Legal developments

USA Legal Protections

The U.S. also protects cetaceans and their habitat through the designation of national marine sanctuaries, authorized under the National Marine Sanctuaries Act. National marine sanctuaries, as well as marine national monuments, manage and protect designated areas of the nation’s oceans and Great Lakes and provide habitat for multiple cetacean and other protected species.

USA Legal Protections

The National Environmental Policy Act (NEPA) requires all federal agencies to consider the effects of their activities on the human environment. Federal activities that may affect cetacean and other wildlife species, or their habitats, or other components of the human environment, must undergo an environmental analysis under NEPA. Activities that may affect cetaceans include seismic surveying, marine energy development, military exercises, coastal development (e.g., dredging, bridge construction, and port expansions), and scientific research activities.

USA Legal Protections

In the U.S., a cetacean species deemed to be “in danger of extinction throughout all or a significant portion of its range” is protected as “endangered” under the Endangered Species Act (ESA). Cetacean species which are likely to become endangered within the foreseeable future are protected as “threatened.” The ESA prohibits the taking of any endangered or threatened species, including any distinct population segment (DPS) of a species, subject to certain exceptions.

USA Legal Protections

The Marine Mammal Protection Act (MMPA) contains provisions to address the incidental mortality and serious injury of marine mammals in both domestic and foreign commercial fisheries. With respect to foreign fisheries, section 101(a)(2) of the MMPA states that the Secretary of the Treasury shall ban the importation of commercial fish or products from fish which have been caught with commercial fishing technology which results in the incidental kill or incidental serious injury of ocean mammals in excess of United States standards.

France Protected Areas

France, together with Italy and Monaco, have created in 2002 the Pelagos whale sanctuary which encompasses both territorial and international waters of the north-western Mediterranean.

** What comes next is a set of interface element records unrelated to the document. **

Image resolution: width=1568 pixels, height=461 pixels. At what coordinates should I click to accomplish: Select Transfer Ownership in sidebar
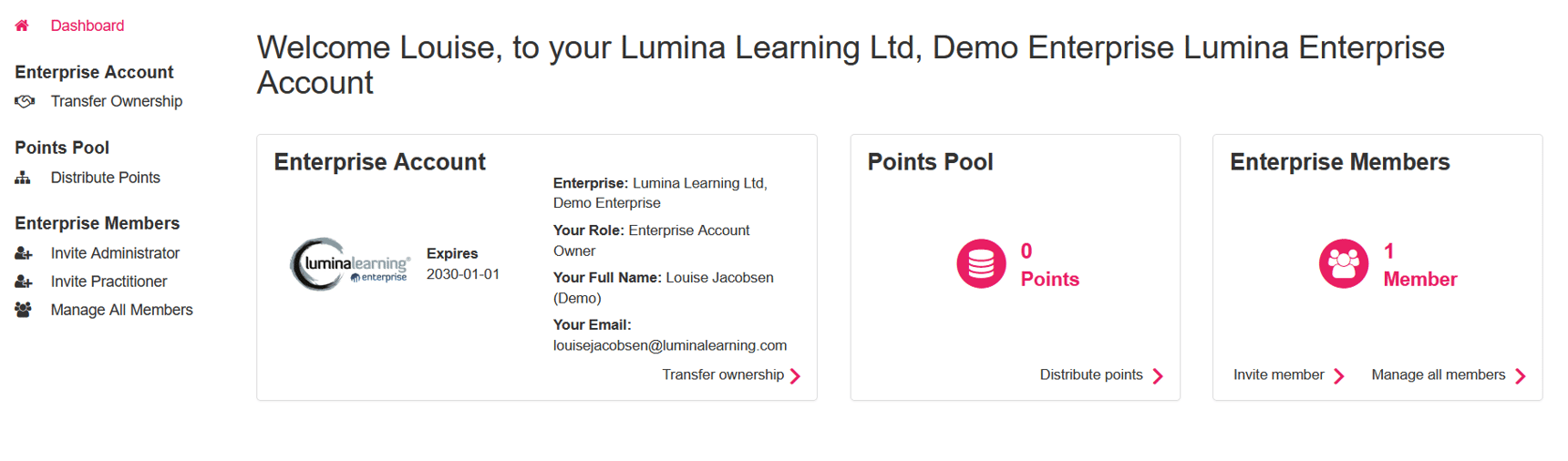click(117, 101)
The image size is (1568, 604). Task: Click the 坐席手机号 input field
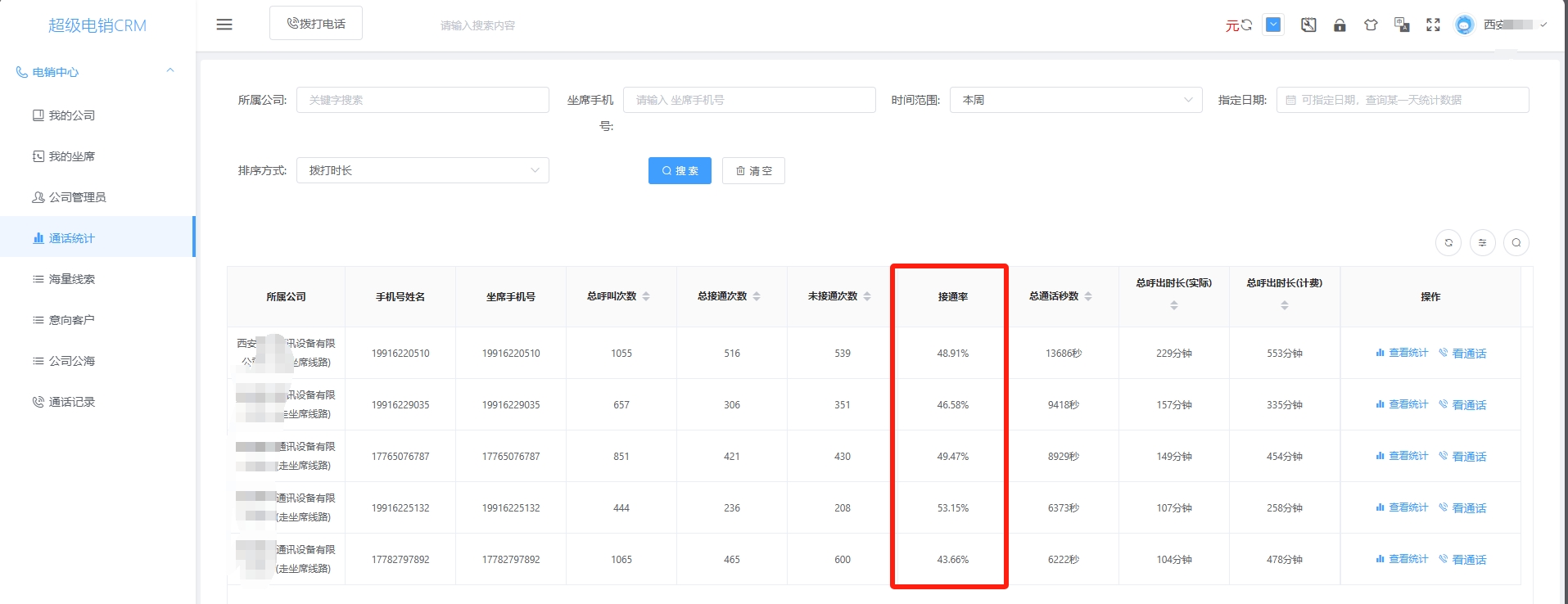[748, 100]
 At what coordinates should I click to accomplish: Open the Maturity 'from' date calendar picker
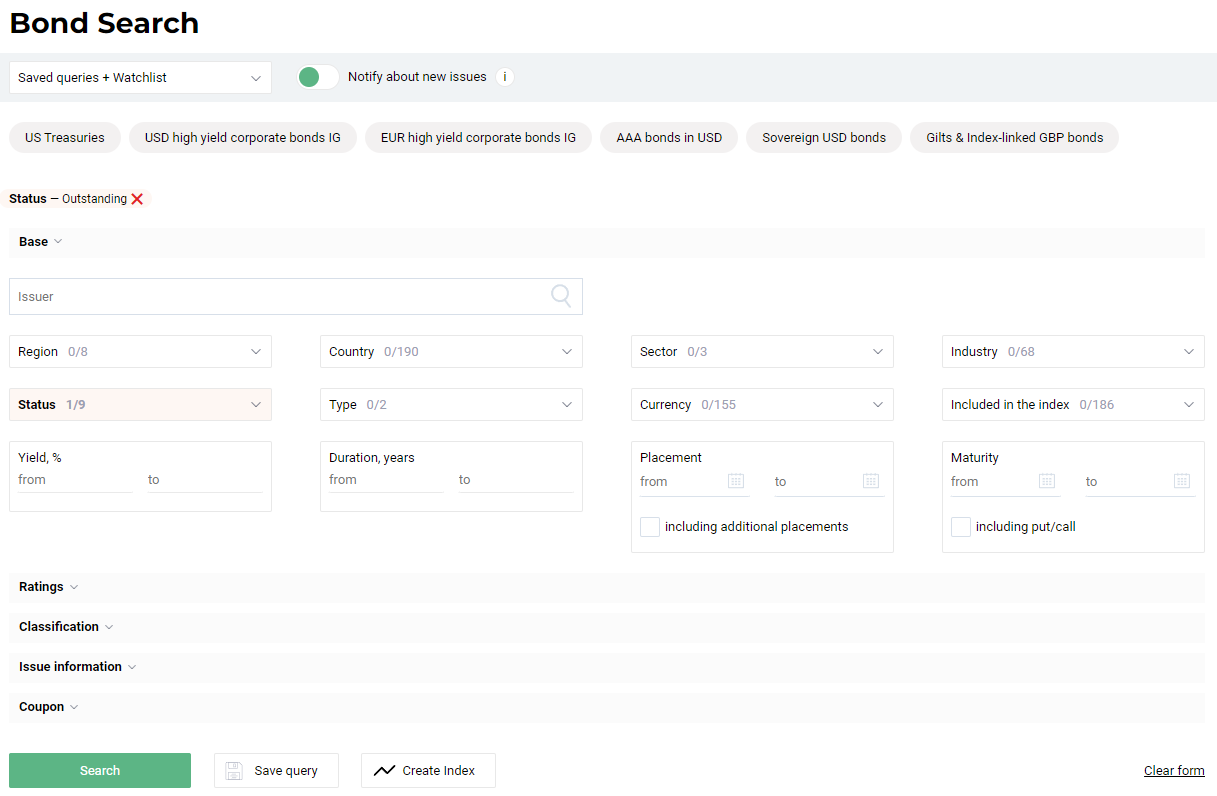1047,481
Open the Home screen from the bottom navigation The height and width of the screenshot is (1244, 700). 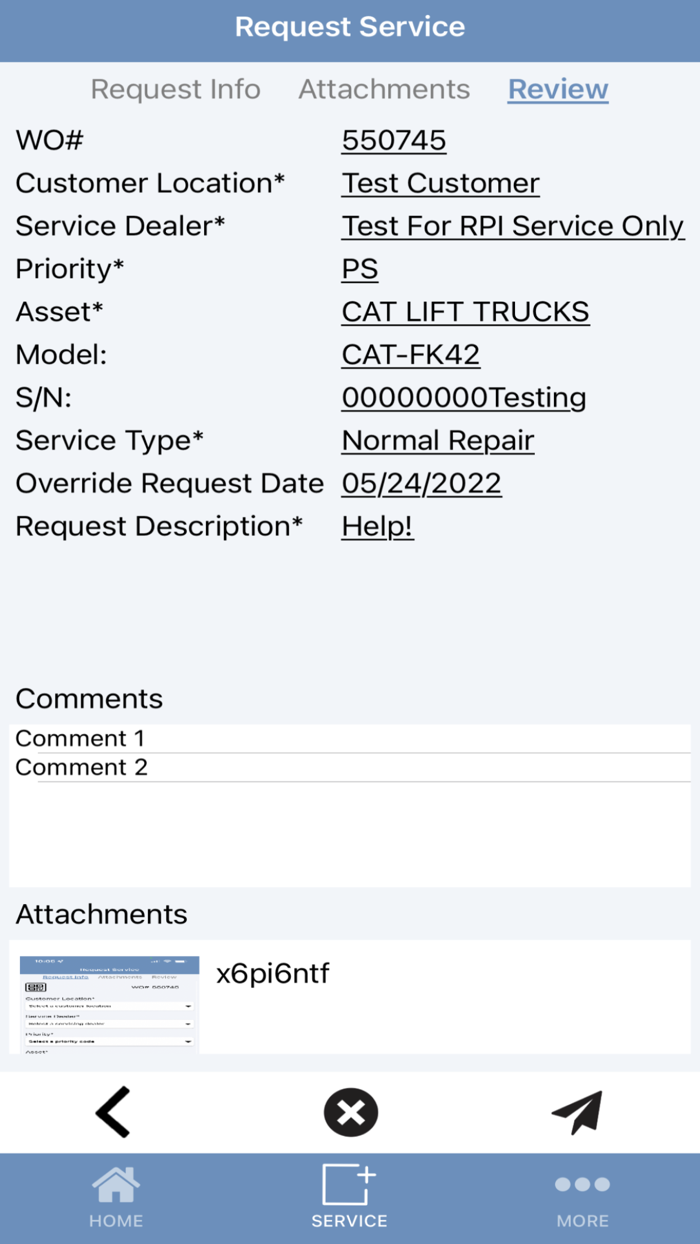(x=116, y=1196)
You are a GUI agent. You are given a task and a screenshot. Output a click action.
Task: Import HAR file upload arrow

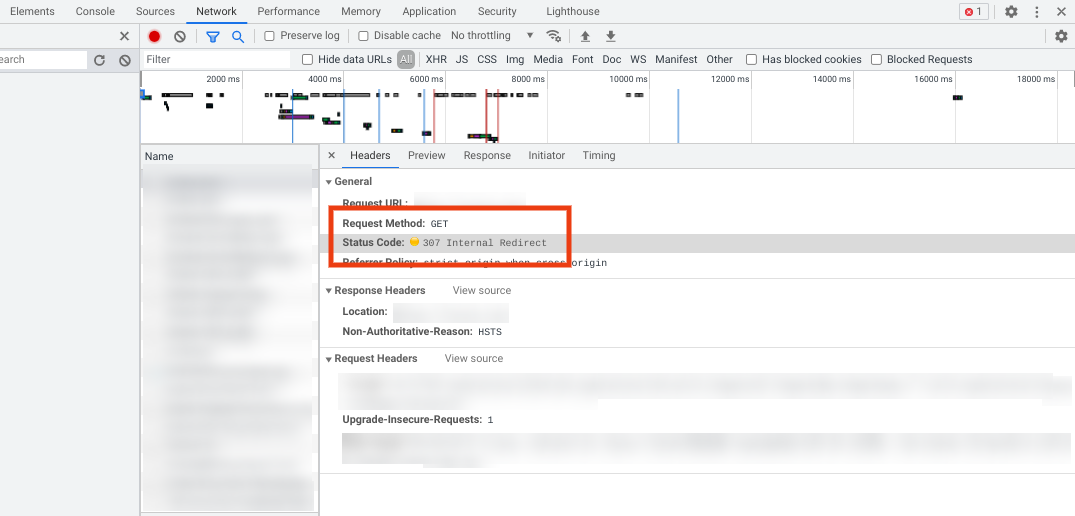click(x=585, y=36)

This area is summer home range and critical feeding habitat to the isolated population of the Mediterranean fin whale, Baleanoptera physalus, and a diversity of small cetaceans. The management of this valued marine natural heritage in such a heavily anthropised region should benefit to other regions with a similar environmental challenge.

France Legal Protections

A decree was issued in July 2011 insuring better protection of all marine mammals occurring in the French territories. Under this decree, it is prohibited to harass, catch or kill, voluntarily disturb any individual of all cetacean species across the French territory and in waters under its jurisdiction. Under this decree, habitat destruction and degradation are also prohibited. In addition to this, the same decree also stipulates that transport and trade of any cetacean, dead or alive, or of products processed from cetaceans are similarly forbidden. 

France Protected Areas

An active site-oriented conservation strategy has been developed since April 2006, of the law relative to the establishment of Marine Natural Parks and the creation of the Agency for Marine Protected Areas whose aims are: to support public policies in the field of marine protected areas, regarding both their creation and their management, to manage the human and financial resources dedicated to Marine Natural Parks, to give technical and administrative support to managers of marine protected areas.

Gabon Protected Areas

In Gabon, there are currently four marine protected areas (Akanda, Pongara, Loango and Mayumba). President Ali Bongo Ondimba of Gabon announced in 2017 at the United Nations Ocean Conference in New York his country’s creation of a massive marine protected areas network consisting of 9 new marine parks and 11 aquatic reserves. This initiative expands Gabon’s protected waters by 53,000 sq. km, just over 26% of its Territorial Sea and Exclusive Economic Zone (EEZ).